Bien que le nombre de contrôles croisse, le taux de radiation reste quasi stable depuis dix ans

Paradoxalement, bien que le nombre de contrôles croisse (plus de 600 000 en 2024, 523 000 en 2023), le taux de radiation reste quasi stable depuis dix ans, se situant entre 15 et 17 % parmi l’ensemble des contrôles déclenchés, avec seulement quelques variations régionales contenues.

Cette constance s’explique avant tout par le fait que la grande majorité des chômeurs recherchent bien activement un emploi, mais aussi par un jeu réalisé sur les paramètres managériaux et gestionnaires, notent les chercheurs. Même si aucune consigne officielle n’est transmise par la direction générale à ce sujet, « les responsables d’équipes prêtent une attention particulière à homogénéiser les taux de radiation des différents contrôleurs pour lisser aux niveaux national et régional ». Les managers peuvent par exemple freiner le zèle des contrôleurs pour rester dans la moyenne statistique.

Des recours difficiles

Enfin, l’équipe d’universitaires s’est intéressée aux recours des demandeurs d’emploi qui ont été contrôlés, ceux qui contestent une sanction. En termes techniques, on parle de « parcours contentieux ». Ce dernier s’avère très long, puisqu’il commence par une réclamation et peut s’achever au tribunal.

Les travaux indiquent que les personnes qui s’engagent sur ce chemin escarpé sont souvent mises à distance de la justice administrative par France Travail / Pôle Emploi, qui oblige à passer d’abord par une médiation. Le problème est que « les médiateurs ne sont pas très à l’aise avec ces dossiers.

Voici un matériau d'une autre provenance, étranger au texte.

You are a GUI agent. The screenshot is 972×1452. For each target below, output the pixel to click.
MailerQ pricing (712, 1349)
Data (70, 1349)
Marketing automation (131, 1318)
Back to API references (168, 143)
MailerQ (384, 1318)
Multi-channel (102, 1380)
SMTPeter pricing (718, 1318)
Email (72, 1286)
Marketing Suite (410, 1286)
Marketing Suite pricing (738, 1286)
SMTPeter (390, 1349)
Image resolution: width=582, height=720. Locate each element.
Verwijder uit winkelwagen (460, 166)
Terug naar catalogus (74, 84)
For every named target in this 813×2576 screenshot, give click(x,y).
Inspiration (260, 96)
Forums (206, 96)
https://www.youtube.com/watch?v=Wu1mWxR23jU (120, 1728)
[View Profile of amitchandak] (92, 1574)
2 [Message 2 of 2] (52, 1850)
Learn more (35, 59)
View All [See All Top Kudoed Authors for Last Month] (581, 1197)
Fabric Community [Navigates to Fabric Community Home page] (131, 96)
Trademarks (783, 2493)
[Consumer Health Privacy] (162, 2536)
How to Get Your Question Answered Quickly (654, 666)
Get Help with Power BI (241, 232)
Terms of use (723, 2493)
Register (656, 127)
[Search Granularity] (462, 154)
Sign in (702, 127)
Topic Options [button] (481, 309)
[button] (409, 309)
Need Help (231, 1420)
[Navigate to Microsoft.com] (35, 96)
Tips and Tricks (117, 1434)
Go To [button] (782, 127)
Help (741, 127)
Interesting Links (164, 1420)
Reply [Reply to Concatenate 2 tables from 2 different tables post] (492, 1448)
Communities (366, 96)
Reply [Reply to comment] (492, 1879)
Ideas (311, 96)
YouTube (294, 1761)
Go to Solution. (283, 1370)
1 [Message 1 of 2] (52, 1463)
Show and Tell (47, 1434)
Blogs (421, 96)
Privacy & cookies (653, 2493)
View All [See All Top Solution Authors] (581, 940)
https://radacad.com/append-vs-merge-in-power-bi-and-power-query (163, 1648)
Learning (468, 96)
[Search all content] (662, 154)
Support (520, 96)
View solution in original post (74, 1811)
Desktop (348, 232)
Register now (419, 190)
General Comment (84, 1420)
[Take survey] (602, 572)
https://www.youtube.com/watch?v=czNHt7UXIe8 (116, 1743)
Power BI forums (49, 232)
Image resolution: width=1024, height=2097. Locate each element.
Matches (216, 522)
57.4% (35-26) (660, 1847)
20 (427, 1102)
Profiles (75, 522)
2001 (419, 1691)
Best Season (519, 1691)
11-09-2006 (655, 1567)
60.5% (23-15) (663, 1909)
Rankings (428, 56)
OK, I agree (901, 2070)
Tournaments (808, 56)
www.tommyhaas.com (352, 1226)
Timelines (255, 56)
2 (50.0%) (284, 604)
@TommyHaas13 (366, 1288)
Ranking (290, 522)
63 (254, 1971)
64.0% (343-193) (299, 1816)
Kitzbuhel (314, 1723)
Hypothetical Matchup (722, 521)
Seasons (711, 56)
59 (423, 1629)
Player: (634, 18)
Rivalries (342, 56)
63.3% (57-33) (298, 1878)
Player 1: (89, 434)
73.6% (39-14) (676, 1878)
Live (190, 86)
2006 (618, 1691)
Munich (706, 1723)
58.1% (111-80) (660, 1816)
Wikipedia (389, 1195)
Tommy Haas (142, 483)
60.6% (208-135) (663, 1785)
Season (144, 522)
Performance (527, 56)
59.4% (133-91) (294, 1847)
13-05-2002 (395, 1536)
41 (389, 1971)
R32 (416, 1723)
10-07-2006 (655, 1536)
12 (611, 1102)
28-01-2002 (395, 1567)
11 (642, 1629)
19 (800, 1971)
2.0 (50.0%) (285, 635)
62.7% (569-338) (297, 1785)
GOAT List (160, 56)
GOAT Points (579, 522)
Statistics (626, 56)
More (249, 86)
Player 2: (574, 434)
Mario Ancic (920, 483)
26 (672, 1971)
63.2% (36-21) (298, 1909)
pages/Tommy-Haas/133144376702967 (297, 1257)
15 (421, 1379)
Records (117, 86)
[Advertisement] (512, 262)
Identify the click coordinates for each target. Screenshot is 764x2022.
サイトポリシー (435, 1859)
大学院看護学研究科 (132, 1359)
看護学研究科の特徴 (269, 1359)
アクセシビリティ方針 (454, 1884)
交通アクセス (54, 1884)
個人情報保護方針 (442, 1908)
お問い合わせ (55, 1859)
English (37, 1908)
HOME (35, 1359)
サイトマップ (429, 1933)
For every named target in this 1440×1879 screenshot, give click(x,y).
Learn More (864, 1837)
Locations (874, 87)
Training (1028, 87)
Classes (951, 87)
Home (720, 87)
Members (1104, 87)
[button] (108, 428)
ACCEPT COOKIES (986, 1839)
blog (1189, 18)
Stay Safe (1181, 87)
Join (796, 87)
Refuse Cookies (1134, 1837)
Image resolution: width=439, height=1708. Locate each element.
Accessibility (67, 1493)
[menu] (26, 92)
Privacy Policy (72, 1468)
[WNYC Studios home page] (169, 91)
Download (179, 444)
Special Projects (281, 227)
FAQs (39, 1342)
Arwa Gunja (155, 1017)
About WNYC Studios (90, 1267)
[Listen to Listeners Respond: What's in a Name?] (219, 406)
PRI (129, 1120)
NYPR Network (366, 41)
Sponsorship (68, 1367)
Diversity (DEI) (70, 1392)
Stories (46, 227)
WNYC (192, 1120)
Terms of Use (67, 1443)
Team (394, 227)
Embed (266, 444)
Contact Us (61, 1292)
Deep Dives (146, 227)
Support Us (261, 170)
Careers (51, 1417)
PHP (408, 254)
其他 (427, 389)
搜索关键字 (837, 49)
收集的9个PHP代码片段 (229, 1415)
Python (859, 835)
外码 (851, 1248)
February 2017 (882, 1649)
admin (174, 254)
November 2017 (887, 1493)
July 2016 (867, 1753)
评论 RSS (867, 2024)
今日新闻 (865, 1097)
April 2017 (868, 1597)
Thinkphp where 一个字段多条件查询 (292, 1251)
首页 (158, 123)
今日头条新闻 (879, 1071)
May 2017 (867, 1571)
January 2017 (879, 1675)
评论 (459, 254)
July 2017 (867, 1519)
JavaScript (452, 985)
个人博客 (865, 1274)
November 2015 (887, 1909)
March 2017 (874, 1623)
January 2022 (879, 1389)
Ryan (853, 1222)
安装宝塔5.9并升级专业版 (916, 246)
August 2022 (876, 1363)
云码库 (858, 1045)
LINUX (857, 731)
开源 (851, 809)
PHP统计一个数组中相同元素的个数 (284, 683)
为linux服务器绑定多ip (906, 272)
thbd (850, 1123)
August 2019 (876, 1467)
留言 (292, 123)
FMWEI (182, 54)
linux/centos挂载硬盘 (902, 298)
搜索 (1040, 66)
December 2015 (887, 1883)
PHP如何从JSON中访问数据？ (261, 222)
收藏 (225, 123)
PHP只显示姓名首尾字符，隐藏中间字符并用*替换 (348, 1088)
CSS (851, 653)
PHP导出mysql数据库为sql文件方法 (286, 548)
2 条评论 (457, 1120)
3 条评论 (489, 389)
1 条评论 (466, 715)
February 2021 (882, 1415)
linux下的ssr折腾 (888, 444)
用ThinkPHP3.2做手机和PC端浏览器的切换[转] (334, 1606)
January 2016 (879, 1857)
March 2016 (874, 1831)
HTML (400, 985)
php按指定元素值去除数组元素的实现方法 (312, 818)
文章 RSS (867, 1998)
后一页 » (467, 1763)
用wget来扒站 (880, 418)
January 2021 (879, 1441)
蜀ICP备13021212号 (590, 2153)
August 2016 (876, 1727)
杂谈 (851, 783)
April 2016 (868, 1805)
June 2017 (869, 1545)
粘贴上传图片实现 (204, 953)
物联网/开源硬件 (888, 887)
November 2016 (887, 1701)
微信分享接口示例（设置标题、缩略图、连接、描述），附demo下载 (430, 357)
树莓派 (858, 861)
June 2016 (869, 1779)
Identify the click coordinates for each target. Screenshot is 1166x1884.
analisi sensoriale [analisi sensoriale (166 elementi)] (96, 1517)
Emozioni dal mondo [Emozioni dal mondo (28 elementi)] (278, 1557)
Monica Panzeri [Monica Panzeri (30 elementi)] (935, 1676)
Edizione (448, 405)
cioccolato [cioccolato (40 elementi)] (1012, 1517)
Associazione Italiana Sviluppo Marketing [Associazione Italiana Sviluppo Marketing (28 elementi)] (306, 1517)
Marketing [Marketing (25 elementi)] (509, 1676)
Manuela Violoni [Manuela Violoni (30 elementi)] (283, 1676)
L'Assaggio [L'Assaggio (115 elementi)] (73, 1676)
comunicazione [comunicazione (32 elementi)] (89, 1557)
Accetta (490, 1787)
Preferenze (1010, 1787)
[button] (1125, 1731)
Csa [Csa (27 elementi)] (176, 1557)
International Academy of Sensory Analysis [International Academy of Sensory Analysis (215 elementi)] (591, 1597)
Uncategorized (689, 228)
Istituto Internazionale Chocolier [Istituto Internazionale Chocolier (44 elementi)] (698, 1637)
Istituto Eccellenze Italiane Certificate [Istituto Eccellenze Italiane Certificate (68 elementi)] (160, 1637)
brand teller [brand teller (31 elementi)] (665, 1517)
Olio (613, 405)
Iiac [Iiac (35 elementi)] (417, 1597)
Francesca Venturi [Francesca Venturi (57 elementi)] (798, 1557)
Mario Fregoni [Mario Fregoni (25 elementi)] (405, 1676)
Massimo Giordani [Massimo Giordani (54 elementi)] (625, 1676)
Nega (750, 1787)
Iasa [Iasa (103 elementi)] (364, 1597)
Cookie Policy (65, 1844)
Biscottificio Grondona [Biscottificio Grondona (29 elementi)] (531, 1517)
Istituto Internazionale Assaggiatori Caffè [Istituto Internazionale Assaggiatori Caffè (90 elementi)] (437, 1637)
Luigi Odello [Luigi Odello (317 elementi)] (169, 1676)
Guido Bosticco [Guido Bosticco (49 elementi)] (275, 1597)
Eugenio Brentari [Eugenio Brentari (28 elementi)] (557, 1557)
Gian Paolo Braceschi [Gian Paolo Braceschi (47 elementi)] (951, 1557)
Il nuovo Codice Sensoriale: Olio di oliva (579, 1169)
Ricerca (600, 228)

Ils ne disposent pas de critères très tangibles et objectivables pour évaluer les recours », note Luc Sigalo Santos.

Quand le contentieux va jusqu’au tribunal, le juge reprend généralement à son compte l’argumentaire de France Travail

Quand le contentieux va jusqu’au tribunal administratif, le juge reprend généralement à son compte l’argumentaire de France Travail / Pôle emploi, soulignent encore les chercheurs. « D’une part à cause de l’absence de définition précise dans le Code du travail de ce qui constitue une recherche active d’emploi. D’autre part parce que les juges administratifs sont très peu formés aux enjeux qui ont trait aux questions de chômage. »

Autrement dit : à la fin, c’est (presque) toujours France Travail qui gagne.